Fearing he was being set up to take the fall for deaths he did not cause, the North West air wing commander, who witnessed the August 16 massacre from a helicopter, broke ranks.
A phone call from Brigadier Adriaan Calitz during a tea break at the Marikana commission of inquiry this week, asking Vermaak to align his testimony with Calitz's, could not have helped Vermaak's attitude towards the police. He refused, and told the commission that he would instead tell the "truth" from his diary, which contained notes taken on the days leading up to August 16 2012.
Now, at the commission in Centurion, Vermaak cuts a lonely figure in the witness box. The police's lawyers are not leading his evidence. He does not huddle over statements with the police's lawyers or take a stroll with his fellow policemen to talk in hushed tones about this evidence or that. His motives remain unclear, but there can be little doubt that his relationship with other senior officers in the police was a mitigating factor in his decision to break with the police's "self-defence" line at the commission.
It is not the first time he has felt like an outsider. In 2011 he complained about the way the police handled a separate strike-related incident. Many of the same officers were present at Marikana on August 16.
Calitz was in charge of the policemen on the ground on that fateful day.
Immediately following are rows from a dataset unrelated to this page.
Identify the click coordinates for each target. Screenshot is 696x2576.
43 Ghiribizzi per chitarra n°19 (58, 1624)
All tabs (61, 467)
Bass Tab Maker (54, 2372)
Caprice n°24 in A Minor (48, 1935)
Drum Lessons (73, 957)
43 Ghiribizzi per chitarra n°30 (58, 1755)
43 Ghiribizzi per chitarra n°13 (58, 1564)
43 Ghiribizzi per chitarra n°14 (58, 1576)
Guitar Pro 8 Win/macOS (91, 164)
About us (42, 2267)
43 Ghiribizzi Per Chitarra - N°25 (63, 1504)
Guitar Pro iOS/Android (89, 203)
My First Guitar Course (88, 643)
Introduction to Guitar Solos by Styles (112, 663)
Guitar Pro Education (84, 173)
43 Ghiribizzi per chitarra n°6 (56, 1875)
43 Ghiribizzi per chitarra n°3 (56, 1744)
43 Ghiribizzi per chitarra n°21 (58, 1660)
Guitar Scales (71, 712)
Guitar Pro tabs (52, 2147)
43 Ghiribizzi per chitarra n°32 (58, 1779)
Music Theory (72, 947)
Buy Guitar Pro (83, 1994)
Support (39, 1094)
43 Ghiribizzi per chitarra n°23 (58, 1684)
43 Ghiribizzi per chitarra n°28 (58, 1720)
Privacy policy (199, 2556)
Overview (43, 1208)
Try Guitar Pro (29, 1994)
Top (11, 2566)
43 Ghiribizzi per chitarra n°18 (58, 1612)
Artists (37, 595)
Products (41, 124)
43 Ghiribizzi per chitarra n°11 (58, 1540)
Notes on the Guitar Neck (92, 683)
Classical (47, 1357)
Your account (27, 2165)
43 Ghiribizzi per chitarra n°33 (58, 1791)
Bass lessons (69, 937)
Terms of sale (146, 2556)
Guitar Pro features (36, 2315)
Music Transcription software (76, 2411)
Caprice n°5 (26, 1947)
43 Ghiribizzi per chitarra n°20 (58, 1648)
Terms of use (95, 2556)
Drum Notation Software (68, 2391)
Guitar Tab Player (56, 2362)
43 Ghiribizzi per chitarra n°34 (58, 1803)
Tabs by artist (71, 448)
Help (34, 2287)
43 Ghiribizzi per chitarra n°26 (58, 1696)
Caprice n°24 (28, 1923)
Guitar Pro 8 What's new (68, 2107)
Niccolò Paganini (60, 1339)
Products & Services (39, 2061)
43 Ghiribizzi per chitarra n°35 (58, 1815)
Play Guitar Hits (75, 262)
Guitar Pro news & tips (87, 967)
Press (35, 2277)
He had called Vermaak on August 12, asking him to deploy a helicopter to Marikana urgently.
Stun grenade
On August 13, as the miners moved towards the koppie, accompanied by the police, Vermaak was overhead when he witnessed "someone, not known to us … [who] fired a tear gas grenade … simultaneously we saw a stun grenade explode near the area where the tear gas had been fired".
Vermaak's statement to the commission contains details of a confrontation with North West's deputy provincial commissioner, Major General William Mpembe, at a police debriefing in Potchefstroom in late August 2012. Vermaak said he confronted Mpembe with the allegation that he had given the instruction to fire tear gas on August 13. Mpembe denied it, but later said it could have been him who gave the order, but he could not remember.
This is contested by Mpembe's version of events, but Vermaak said the officers on the ground had heard Mpembe give the order. Vermaak said the miners were so angry with Mpembe that day that he personally saw to it that Mpembe was removed from the scene for his own safety.
The subtext is that this critical action – the decision to fire on the peaceful strikers on August 13 – was the first domino to fall in a series of events that would end, three days later, with 34 dead and 76 critically injured miners.
Cause of violence
Vermaak's view was that the use of tear gas and stun grenades on August 13 was "definitely" the reason for the violence that ensued in which two police officers were killed.
On January 21 2013, Vermaak said he was called into national police commissioner Riah Phiyega's office and "confronted" with a complaint he had compiled about the way the August 13 incident was handled.
"I was effectively told that I am seen as [hostile towards] the police because I dared to draw up the report and disseminate it among the highest command."
Phiyega then told Vermaak that she had heard reports that he boasted about the way miners were killed at Marikana at a braai where other officers were present. He said this could not be true because he does not attend braais at all, as the smell of burning flesh reminds him of the necklacing he witnessed during apartheid.
Vermaak's evidence has yet to be tested by the police's lawyers.